DOCUMENT SEGMENT:
[Start of Attachment]

Since my last post almost 5 years ago, there has been so much that has transpired in the world. We collectively spent two of those years in a global pandemic, political tensions, and a whole boatload of mind-numbing occurrences that would make anyone question whether or not they've entered an alternate universe.
However, during that time, I reached new milestones...chapters in my life that I never thought I'd live to see. I ended up on the Dean's List every semester, received my associate's degree, and graduated with honors in May 2020. I moved out of my childhood home again and transferred to the University of Maryland. I saw the band that inspired me to keep fighting through cancer, My Chemical Romance, get back together and see them perform live in concert, something I never thought in a million years I'd get to do. I saw friends get married, have kids, earn promotions, and travel. I also can say that as of March 20th this year, I made the five-year post-transplant mark. I'm officially in a state of remission. I made it. I survived.
This is cause for celebration, right? Well...

[End of Attachment]

ACTIVITY LIST:
(1) List everything the blog post says the writer saw friends do.
(2) According to the blog post, on what date did the writer reach the five-year post-transplant mark?
(3) Rewrite the blog post paragraph beginning "However, during that time" as a list of the milestones it describes.
The items that come after the blog post are separate material and are not part of it.

EXTRACTED DATA:
[Start of Attachment]

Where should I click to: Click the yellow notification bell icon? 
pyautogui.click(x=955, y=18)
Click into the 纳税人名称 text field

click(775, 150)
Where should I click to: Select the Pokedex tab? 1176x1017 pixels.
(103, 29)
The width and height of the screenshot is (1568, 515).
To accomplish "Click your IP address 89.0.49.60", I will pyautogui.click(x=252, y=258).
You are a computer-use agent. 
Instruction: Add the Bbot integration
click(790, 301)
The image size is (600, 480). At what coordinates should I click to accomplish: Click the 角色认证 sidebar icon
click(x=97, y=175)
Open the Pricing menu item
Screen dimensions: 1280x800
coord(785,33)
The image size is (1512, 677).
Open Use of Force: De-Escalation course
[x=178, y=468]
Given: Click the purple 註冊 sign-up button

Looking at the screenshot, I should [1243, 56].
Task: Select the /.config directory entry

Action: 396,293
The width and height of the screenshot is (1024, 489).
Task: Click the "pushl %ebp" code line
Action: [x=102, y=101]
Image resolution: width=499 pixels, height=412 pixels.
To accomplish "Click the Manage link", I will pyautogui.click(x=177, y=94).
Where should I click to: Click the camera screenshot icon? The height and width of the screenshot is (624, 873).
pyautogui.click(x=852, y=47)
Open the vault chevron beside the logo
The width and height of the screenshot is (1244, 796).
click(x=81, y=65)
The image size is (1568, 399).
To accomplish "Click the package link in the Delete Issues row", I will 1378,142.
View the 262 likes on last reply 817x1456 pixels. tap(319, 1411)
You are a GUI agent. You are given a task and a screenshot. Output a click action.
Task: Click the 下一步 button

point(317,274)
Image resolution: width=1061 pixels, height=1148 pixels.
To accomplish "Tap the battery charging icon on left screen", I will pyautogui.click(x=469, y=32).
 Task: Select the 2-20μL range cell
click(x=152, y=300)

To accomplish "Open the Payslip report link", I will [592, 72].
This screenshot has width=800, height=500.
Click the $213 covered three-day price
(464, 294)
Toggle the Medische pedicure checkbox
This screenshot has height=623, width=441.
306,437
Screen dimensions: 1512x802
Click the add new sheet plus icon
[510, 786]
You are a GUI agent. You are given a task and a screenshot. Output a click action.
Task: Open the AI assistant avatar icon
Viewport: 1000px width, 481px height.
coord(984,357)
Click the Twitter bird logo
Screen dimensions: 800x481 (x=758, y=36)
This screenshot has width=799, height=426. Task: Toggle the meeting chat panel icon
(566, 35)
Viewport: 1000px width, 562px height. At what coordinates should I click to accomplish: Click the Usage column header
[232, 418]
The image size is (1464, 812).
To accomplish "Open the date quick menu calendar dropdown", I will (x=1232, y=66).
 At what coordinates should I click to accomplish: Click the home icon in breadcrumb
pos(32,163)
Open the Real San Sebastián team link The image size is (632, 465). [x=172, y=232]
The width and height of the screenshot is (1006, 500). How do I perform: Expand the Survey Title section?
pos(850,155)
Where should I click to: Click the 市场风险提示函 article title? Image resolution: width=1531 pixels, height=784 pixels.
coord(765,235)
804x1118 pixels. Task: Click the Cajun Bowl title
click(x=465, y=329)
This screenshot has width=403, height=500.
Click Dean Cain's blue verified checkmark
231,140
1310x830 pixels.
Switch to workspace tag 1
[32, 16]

[End of Attachment]

SOLUTIONS TO THE EXERCISE:
(1)
- Get married
- Have kids
- Earn promotions
- Travel

(2) March 20th of this year.

(3)
- Made the Dean's List every semester
- Received an associate's degree and graduated with honors in May 2020
- Moved out of the childhood home again
- Transferred to the University of Maryland
- Saw My Chemical Romance, the band that inspired the writer to keep fighting through cancer, reunite and perform live in concert
- Saw friends get married, have kids, earn promotions, and travel
- Reached the five-year post-transplant mark on March 20th this year and is officially in remission